
        • OK. I read the NPR interview with the book author, Dick Teresi, and the transplant surgeon, Richard M. Freeman.

          I think the book author has it all wrong. Just like the YEC debate, many of us are applying 6000 years of “common sense” to science that doesn’t fit into that box.

          If you don’t have a beating heart or working lungs (or a mechanical replacement) yest you will be dead in short order. So for 1000s of years if your heart stopped you could be called dead.

          But the reverse isn’t really true. You can be dead (lack of MEANINGFUL brain function) but have a beating heart and working lungs. I suspect that until the last 100 years in the first world, most people with a dead brain gradually starved their organs to death due to lack of nutrition.

          The doctor even addresses how or language doesn’t work well. During the interview T. Gross kept mentioning putting people back on life support. But the doctor corrected her and made the point it was really organ support. Not “life” support.

          What this really has to come down to is what is death. To me it means your brain no longer support the consciousness of the person who inhabited the body. (And I know this is an incredibly awkwardly worded sentence.) Basically from a Christian point of view, is there a soul still there?

────────

WHAT YOU NEED TO DO —
1. Answer these questions about the comment on brain death:
(a) Who were the two people in the NPR interview the writer read?
(b) According to the doctor, what should "life support" really be called?
(c) How many years of "common sense" does the writer say many people are applying to science?
2. Reproduce the part of the comment on brain death that begins at the words "If you don’t" and stops after "be called dead.".

Saved entries:
────────

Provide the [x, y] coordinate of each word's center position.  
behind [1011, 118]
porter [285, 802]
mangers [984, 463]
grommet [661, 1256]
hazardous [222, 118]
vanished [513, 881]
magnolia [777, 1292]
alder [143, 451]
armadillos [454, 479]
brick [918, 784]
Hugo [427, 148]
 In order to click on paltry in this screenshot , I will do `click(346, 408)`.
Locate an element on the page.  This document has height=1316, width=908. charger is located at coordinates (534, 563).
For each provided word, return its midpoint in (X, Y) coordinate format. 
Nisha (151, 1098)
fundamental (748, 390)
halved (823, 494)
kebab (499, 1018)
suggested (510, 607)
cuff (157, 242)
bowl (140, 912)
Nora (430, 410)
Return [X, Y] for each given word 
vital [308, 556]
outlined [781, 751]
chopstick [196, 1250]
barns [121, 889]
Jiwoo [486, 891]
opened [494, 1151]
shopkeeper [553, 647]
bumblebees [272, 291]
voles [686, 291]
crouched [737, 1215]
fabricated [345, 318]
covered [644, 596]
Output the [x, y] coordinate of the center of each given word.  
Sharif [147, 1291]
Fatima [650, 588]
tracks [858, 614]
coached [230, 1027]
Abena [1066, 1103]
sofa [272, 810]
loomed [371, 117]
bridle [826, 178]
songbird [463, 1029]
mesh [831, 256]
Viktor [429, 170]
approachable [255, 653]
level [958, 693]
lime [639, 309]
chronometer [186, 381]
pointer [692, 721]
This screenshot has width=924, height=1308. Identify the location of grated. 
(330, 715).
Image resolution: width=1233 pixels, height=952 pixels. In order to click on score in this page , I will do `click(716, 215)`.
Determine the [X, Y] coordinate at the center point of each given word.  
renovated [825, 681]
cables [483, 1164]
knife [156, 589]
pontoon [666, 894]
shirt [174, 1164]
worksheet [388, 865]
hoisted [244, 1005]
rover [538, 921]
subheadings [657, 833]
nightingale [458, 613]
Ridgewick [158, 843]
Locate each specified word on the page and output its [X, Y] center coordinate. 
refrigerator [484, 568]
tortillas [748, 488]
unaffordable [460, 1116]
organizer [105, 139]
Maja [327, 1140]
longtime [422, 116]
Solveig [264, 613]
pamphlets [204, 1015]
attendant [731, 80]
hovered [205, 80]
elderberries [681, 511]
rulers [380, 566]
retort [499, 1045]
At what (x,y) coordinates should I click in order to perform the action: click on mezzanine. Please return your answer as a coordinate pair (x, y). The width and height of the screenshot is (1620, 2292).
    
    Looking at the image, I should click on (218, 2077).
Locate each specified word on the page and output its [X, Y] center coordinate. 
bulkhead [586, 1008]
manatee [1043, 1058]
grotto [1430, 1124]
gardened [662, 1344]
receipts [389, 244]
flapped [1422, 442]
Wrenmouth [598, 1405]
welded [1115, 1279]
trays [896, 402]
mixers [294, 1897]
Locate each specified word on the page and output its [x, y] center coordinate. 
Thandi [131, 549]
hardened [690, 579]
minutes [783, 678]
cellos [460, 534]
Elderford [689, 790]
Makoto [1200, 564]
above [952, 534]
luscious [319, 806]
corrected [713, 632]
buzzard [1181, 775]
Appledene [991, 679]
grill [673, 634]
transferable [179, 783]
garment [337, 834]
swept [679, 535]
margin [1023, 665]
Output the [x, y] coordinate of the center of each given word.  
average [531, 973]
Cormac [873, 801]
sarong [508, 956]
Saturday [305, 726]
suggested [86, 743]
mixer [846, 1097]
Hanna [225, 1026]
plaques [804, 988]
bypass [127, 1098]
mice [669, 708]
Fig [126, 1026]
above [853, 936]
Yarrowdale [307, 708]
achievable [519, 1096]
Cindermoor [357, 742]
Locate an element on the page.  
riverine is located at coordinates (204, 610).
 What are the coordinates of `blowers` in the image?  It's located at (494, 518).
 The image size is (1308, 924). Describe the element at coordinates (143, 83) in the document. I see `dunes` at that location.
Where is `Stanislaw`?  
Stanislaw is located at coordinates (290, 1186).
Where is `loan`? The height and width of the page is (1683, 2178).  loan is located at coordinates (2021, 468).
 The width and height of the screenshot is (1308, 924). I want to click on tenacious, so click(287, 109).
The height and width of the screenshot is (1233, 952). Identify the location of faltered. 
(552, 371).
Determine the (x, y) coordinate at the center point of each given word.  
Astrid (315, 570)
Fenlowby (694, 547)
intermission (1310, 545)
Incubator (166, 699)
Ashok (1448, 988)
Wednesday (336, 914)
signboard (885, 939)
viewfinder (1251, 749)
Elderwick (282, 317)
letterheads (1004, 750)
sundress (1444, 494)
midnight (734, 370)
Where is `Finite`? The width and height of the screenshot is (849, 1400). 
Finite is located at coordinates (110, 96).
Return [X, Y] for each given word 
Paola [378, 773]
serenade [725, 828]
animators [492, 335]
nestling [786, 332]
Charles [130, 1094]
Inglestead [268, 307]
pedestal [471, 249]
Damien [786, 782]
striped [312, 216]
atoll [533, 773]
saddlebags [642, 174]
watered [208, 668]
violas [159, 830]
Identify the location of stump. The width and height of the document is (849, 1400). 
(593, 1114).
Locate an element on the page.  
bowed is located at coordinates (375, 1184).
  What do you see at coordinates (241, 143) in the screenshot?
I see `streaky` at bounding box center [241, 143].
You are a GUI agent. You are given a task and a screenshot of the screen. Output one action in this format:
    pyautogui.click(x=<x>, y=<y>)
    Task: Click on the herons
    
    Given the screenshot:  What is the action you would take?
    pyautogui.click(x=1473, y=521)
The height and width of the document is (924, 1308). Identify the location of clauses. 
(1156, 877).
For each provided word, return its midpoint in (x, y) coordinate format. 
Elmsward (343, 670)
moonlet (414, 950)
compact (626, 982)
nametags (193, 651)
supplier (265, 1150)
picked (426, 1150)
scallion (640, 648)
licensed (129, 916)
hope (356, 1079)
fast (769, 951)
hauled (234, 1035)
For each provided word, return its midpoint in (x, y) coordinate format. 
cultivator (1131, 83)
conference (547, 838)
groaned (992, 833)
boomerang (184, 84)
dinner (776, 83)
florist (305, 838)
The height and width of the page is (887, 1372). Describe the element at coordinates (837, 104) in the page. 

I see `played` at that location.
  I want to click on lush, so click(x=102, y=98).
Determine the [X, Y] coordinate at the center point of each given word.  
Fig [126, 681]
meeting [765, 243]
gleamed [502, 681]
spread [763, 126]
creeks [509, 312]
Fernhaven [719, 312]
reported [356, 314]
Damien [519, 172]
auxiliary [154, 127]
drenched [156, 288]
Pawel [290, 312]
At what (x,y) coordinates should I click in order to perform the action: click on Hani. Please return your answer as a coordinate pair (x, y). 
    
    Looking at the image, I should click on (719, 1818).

────────

EXPECTED OUTPUTS —
1.
(a) Dick Teresi, the book author, and Richard M. Freeman, the transplant surgeon.
(b) Organ support.
(c) 6000 years.

2.
If you don’t have a beating heart or working lungs (or a mechanical replacement) yest you will be dead in short order. So for 1000s of years if your heart stopped you could be called dead.